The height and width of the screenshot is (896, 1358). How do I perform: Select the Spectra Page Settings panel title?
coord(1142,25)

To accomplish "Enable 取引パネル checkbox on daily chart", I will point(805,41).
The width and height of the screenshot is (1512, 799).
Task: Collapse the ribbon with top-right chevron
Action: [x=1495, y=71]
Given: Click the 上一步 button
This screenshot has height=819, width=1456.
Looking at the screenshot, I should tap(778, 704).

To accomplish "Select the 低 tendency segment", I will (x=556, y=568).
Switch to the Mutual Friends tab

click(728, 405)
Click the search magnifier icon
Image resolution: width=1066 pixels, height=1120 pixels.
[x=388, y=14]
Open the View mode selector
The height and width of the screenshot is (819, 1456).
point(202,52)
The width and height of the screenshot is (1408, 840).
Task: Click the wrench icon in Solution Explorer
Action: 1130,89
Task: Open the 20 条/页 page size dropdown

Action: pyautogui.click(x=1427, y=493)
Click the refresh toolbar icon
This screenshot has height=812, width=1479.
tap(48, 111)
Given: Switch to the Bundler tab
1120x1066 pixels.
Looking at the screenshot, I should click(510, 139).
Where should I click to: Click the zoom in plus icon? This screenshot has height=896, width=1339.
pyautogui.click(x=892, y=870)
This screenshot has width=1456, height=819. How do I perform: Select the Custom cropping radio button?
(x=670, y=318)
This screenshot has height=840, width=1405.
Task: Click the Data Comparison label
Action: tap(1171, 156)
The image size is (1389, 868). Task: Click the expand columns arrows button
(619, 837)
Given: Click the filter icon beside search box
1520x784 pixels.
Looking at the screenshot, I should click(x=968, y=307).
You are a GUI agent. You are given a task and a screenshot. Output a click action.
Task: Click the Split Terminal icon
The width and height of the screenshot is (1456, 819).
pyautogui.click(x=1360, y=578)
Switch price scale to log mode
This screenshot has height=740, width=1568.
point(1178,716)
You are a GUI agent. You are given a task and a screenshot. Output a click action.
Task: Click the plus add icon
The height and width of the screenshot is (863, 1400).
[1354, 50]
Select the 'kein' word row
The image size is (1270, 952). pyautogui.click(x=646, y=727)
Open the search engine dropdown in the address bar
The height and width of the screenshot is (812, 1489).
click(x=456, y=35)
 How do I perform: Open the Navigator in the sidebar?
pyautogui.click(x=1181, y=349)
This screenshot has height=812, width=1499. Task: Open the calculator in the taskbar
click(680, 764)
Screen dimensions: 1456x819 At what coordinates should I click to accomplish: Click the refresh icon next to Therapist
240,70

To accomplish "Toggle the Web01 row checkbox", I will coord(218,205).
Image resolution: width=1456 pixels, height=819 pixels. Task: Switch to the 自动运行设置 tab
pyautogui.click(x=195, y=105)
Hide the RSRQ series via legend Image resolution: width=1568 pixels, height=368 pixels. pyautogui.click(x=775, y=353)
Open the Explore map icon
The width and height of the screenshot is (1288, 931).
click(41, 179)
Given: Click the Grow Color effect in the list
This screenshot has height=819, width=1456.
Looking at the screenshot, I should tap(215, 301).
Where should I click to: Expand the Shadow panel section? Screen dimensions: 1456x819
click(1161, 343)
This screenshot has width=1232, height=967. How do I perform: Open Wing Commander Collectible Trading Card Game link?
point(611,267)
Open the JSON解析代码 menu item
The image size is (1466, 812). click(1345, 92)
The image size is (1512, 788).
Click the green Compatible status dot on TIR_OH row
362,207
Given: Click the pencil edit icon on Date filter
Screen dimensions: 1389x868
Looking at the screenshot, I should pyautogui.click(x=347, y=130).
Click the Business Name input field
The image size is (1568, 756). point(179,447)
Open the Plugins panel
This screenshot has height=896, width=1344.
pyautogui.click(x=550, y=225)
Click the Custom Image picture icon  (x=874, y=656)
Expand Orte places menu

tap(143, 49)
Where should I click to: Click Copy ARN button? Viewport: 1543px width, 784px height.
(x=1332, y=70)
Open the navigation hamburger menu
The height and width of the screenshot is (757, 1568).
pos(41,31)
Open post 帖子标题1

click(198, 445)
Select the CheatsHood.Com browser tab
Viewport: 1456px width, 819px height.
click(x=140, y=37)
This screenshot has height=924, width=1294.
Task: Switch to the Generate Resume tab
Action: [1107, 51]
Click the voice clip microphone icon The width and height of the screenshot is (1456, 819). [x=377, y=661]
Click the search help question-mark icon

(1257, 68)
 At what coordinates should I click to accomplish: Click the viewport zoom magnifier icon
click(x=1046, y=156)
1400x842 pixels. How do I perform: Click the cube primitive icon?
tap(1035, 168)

━━━━━━━━━━━━━━━━━━━━

**Your task:** Copy every record exactly, with nothing added or dropped.

**Response below:**
The height and width of the screenshot is (896, 1358). How do I perform: Select the Spectra Page Settings panel title?
coord(1142,25)

To accomplish "Enable 取引パネル checkbox on daily chart", I will point(805,41).
The width and height of the screenshot is (1512, 799).
Task: Collapse the ribbon with top-right chevron
Action: [x=1495, y=71]
Given: Click the 上一步 button
This screenshot has height=819, width=1456.
Looking at the screenshot, I should tap(778, 704).

To accomplish "Select the 低 tendency segment", I will (x=556, y=568).
Switch to the Mutual Friends tab

click(728, 405)
Click the search magnifier icon
Image resolution: width=1066 pixels, height=1120 pixels.
[x=388, y=14]
Open the View mode selector
The height and width of the screenshot is (819, 1456).
point(202,52)
The width and height of the screenshot is (1408, 840).
Task: Click the wrench icon in Solution Explorer
Action: 1130,89
Task: Open the 20 条/页 page size dropdown

Action: pyautogui.click(x=1427, y=493)
Click the refresh toolbar icon
This screenshot has height=812, width=1479.
tap(48, 111)
Given: Switch to the Bundler tab
1120x1066 pixels.
Looking at the screenshot, I should click(510, 139).
Where should I click to: Click the zoom in plus icon? This screenshot has height=896, width=1339.
pyautogui.click(x=892, y=870)
This screenshot has width=1456, height=819. How do I perform: Select the Custom cropping radio button?
(x=670, y=318)
This screenshot has height=840, width=1405.
Task: Click the Data Comparison label
Action: tap(1171, 156)
The image size is (1389, 868). Task: Click the expand columns arrows button
(619, 837)
Given: Click the filter icon beside search box
1520x784 pixels.
Looking at the screenshot, I should click(x=968, y=307).
You are a GUI agent. You are given a task and a screenshot. Output a click action.
Task: Click the Split Terminal icon
The width and height of the screenshot is (1456, 819).
pyautogui.click(x=1360, y=578)
Switch price scale to log mode
This screenshot has height=740, width=1568.
point(1178,716)
You are a GUI agent. You are given a task and a screenshot. Output a click action.
Task: Click the plus add icon
The height and width of the screenshot is (863, 1400).
[1354, 50]
Select the 'kein' word row
The image size is (1270, 952). pyautogui.click(x=646, y=727)
Open the search engine dropdown in the address bar
The height and width of the screenshot is (812, 1489).
click(x=456, y=35)
 How do I perform: Open the Navigator in the sidebar?
pyautogui.click(x=1181, y=349)
This screenshot has height=812, width=1499. Task: Open the calculator in the taskbar
click(680, 764)
Screen dimensions: 1456x819 At what coordinates should I click to accomplish: Click the refresh icon next to Therapist
240,70

To accomplish "Toggle the Web01 row checkbox", I will coord(218,205).
Image resolution: width=1456 pixels, height=819 pixels. Task: Switch to the 自动运行设置 tab
pyautogui.click(x=195, y=105)
Hide the RSRQ series via legend Image resolution: width=1568 pixels, height=368 pixels. pyautogui.click(x=775, y=353)
Open the Explore map icon
The width and height of the screenshot is (1288, 931).
click(41, 179)
Given: Click the Grow Color effect in the list
This screenshot has height=819, width=1456.
Looking at the screenshot, I should tap(215, 301).
Where should I click to: Expand the Shadow panel section? Screen dimensions: 1456x819
click(1161, 343)
This screenshot has width=1232, height=967. How do I perform: Open Wing Commander Collectible Trading Card Game link?
point(611,267)
Open the JSON解析代码 menu item
The image size is (1466, 812). click(1345, 92)
The image size is (1512, 788).
Click the green Compatible status dot on TIR_OH row
362,207
Given: Click the pencil edit icon on Date filter
Screen dimensions: 1389x868
Looking at the screenshot, I should pyautogui.click(x=347, y=130).
Click the Business Name input field
The image size is (1568, 756). point(179,447)
Open the Plugins panel
This screenshot has height=896, width=1344.
pyautogui.click(x=550, y=225)
Click the Custom Image picture icon  (x=874, y=656)
Expand Orte places menu

tap(143, 49)
Where should I click to: Click Copy ARN button? Viewport: 1543px width, 784px height.
(x=1332, y=70)
Open the navigation hamburger menu
The height and width of the screenshot is (757, 1568).
pos(41,31)
Open post 帖子标题1

click(198, 445)
Select the CheatsHood.Com browser tab
Viewport: 1456px width, 819px height.
click(x=140, y=37)
This screenshot has height=924, width=1294.
Task: Switch to the Generate Resume tab
Action: [1107, 51]
Click the voice clip microphone icon The width and height of the screenshot is (1456, 819). [x=377, y=661]
Click the search help question-mark icon

(1257, 68)
 At what coordinates should I click to accomplish: Click the viewport zoom magnifier icon
click(x=1046, y=156)
1400x842 pixels. How do I perform: Click the cube primitive icon?
tap(1035, 168)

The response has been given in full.